◆ ZADANIE
Proszę przepisać wiernie fragment tekstu źródłowego, zaczynając od słów „Dlaczego łańcuch miałby” i kontynuując aż do słów „z wyregulowaniem naciągu.”.

◆ TEKST ŹRÓDŁOWY
Skocz do zawartości

dlaczego nie stosuje się obudowanych łańcuchów?


Seba
 Udostępnij

Rekomendowane odpowiedzi

Łańcuch się zrywa na zębatce, najczęściej przedniej, więc nie jest tak że obudowa zębatki może być pancerna i to nic nie zmieni.

Chyba się nie rozumiemy. Jeśli łańcuch ma się zablokować w silniku to się w nim zablokuje - obudowa czy też jej brak nie ma na to żadnego wpływu.

Zrywa się też na tylnej, najczęściej u góry, i wtedy mocna obudowa nie jest dobrym pomysłem bo się zaklinuje i zablokuje tył.

I właśnie dlatego obudowa winna być delikatna.

A jak nie wiatr to łańcuch to rozwali, więc nic tak delikatnego nie wytrzyma.

Dlaczego łańcuch miałby uderzać w osłonę zębatki?? Łańcuch ma kontakt jedynie z osłonami od jednej zębatki do drugiej, a osłona z tyłu nie jest narazona na uderzenie łańcucha.

Poza tym jest problem z naciąganiem, bo nie widać.

Nie widać, ale to nie znaczy że się nie da regulować. Trzeba uwzględnić luz pomiędzy łańcuchem a osłoną i wszystko jest możliwe. W simsonie nigdy nie miałem problemów z wyregulowaniem naciągu.

Jest problem ze smarowaniem, bo nie ma dostępu a i tak będzie konieczne.  

Ja wolę od czasu do czasu odkręcić kilka śrubek, niż wydawać kilka stów bez potrzeby :idea:

Gdyby to miało sens w dzisiejszych czasach to by to stosowano. Patenty nie patenty - najwyżej ktoś by kupił całe MZ ale nie sądzę żeby to było konieczne. Japończycy to mądre ludzie :D . Jakby to miało sens to by to stosowali.

Dlatego stworzyłem ten temat żeby poznać powód dlaczego się nie stosuje.

Odnośnik do komentarza
Udostępnij na innych stronach

Będę próbował cytować tak jak ty, ale do tego to się trzeba chyba na html-u znać, więc nie wiem jak wyjdzie :D.

 

Chyba się nie rozumiemy. Jeśli łańcuch ma się zablokować w silniku to się w nim zablokuje - obudowa czy też jej brak nie ma na to żadnego wpływu.

 

Jejku, udało się :D. No więc nie rozumiem tego fatalizmu. Co ma być to będzie :D. Jak łańcuch nie ma przeszkód to ma większą szansę spaść na drogę. Jedynie to ratuje przed blokadą, czy to na silniku czy na tylnej zębatce. Z drugiej strony trzeba by mieć spore szczęście, żeby w MZtkowej obudowie łańcuch się nie zablokował (hehe, jeszcze się tego hatemlu nauczę :D u mnie na firebirdzie klikanie nie działa).

 

Zrywa się też na tylnej, najczęściej u góry, i wtedy mocna obudowa nie jest dobrym pomysłem bo się zaklinuje i zablokuje tył.

I właśnie dlatego obudowa winna być delikatna.

.

◆ BLOK DANYCH

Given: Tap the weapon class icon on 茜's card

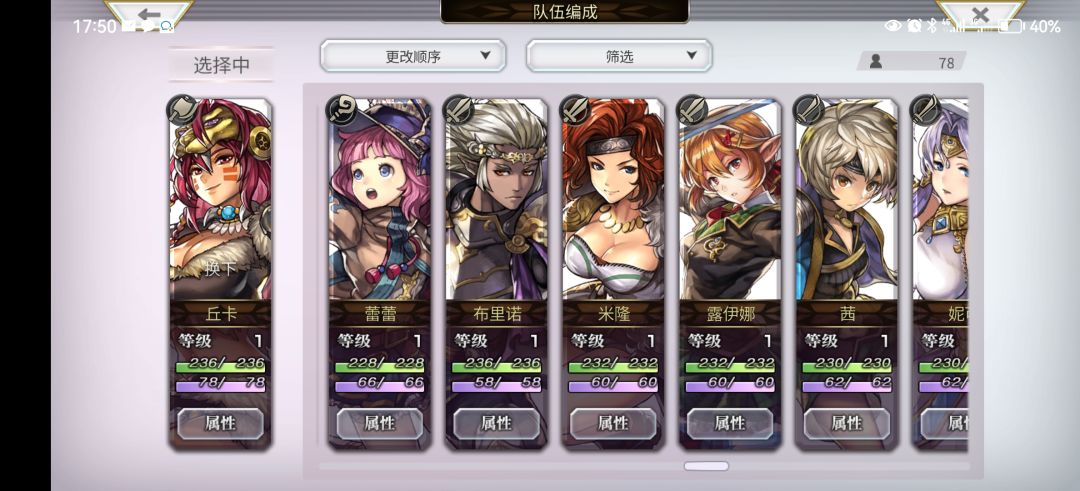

◆ PEŁNA ODPOWIEDŹ
Dlaczego łańcuch miałby uderzać w osłonę zębatki?? Łańcuch ma kontakt jedynie z osłonami od jednej zębatki do drugiej, a osłona z tyłu nie jest narazona na uderzenie łańcucha.

Poza tym jest problem z naciąganiem, bo nie widać.

Nie widać, ale to nie znaczy że się nie da regulować. Trzeba uwzględnić luz pomiędzy łańcuchem a osłoną i wszystko jest możliwe. W simsonie nigdy nie miałem problemów z wyregulowaniem naciągu.